## TASK TO COMPLETE
Exactly reproduce the data from its first line through the line with "Künye (103, 1443)", leaving out every line after it.

## Saved entries
Segment Open

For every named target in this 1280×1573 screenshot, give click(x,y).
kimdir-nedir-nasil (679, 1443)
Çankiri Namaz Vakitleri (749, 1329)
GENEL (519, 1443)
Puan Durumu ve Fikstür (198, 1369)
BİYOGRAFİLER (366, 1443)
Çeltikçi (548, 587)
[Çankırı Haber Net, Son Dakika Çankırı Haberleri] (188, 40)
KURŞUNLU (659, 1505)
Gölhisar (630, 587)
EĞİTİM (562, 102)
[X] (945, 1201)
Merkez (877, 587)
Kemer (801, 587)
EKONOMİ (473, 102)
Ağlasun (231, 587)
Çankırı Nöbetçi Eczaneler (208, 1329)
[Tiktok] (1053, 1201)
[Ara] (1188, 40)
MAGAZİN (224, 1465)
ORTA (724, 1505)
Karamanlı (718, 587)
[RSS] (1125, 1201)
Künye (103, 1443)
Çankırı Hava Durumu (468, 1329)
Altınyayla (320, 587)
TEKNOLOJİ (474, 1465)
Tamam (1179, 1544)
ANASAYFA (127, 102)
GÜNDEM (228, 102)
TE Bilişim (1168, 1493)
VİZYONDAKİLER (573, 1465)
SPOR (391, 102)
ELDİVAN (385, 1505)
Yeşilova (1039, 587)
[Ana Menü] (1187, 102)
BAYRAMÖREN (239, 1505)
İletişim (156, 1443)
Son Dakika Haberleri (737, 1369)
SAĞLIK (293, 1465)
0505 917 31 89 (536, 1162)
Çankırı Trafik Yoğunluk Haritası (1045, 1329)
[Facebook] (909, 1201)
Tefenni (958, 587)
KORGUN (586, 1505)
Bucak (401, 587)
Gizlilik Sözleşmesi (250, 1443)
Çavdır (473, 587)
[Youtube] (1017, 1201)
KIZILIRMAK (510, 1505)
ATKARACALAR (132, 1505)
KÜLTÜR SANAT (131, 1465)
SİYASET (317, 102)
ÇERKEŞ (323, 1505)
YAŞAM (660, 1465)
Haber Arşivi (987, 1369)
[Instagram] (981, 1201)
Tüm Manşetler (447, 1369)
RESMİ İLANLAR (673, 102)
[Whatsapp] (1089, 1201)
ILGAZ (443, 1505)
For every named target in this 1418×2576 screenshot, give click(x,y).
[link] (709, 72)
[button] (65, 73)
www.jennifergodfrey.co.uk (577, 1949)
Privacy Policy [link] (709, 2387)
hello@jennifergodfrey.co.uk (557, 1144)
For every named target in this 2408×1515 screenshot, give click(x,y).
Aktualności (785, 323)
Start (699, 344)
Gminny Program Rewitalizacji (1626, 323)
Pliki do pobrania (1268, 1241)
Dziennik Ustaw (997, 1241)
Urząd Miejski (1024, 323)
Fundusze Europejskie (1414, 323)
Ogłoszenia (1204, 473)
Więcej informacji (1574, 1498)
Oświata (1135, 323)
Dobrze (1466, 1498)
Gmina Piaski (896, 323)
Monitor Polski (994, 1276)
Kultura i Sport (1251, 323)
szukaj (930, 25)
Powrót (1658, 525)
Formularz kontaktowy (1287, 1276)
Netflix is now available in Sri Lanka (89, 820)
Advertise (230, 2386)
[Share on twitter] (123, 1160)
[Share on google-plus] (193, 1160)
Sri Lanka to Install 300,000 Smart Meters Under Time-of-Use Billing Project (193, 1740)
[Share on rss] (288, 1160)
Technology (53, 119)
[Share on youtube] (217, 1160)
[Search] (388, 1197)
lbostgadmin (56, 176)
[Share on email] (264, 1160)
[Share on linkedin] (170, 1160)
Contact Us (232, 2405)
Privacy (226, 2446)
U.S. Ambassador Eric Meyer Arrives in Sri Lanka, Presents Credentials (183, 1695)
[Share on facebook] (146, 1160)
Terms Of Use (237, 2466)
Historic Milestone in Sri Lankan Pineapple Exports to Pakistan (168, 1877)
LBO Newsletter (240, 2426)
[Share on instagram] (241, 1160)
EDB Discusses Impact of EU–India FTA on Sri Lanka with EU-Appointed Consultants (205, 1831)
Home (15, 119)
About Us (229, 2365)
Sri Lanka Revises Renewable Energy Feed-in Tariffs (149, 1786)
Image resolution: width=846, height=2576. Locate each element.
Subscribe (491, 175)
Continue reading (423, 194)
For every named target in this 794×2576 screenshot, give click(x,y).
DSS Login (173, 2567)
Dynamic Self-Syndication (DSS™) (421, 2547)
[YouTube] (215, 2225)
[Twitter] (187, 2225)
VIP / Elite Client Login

Segment Closed

## OUTPUT
For every named target in this 1280×1573 screenshot, give click(x,y).
kimdir-nedir-nasil (679, 1443)
Çankiri Namaz Vakitleri (749, 1329)
GENEL (519, 1443)
Puan Durumu ve Fikstür (198, 1369)
BİYOGRAFİLER (366, 1443)
Çeltikçi (548, 587)
[Çankırı Haber Net, Son Dakika Çankırı Haberleri] (188, 40)
KURŞUNLU (659, 1505)
Gölhisar (630, 587)
EĞİTİM (562, 102)
[X] (945, 1201)
Merkez (877, 587)
Kemer (801, 587)
EKONOMİ (473, 102)
Ağlasun (231, 587)
Çankırı Nöbetçi Eczaneler (208, 1329)
[Tiktok] (1053, 1201)
[Ara] (1188, 40)
MAGAZİN (224, 1465)
ORTA (724, 1505)
Karamanlı (718, 587)
[RSS] (1125, 1201)
Künye (103, 1443)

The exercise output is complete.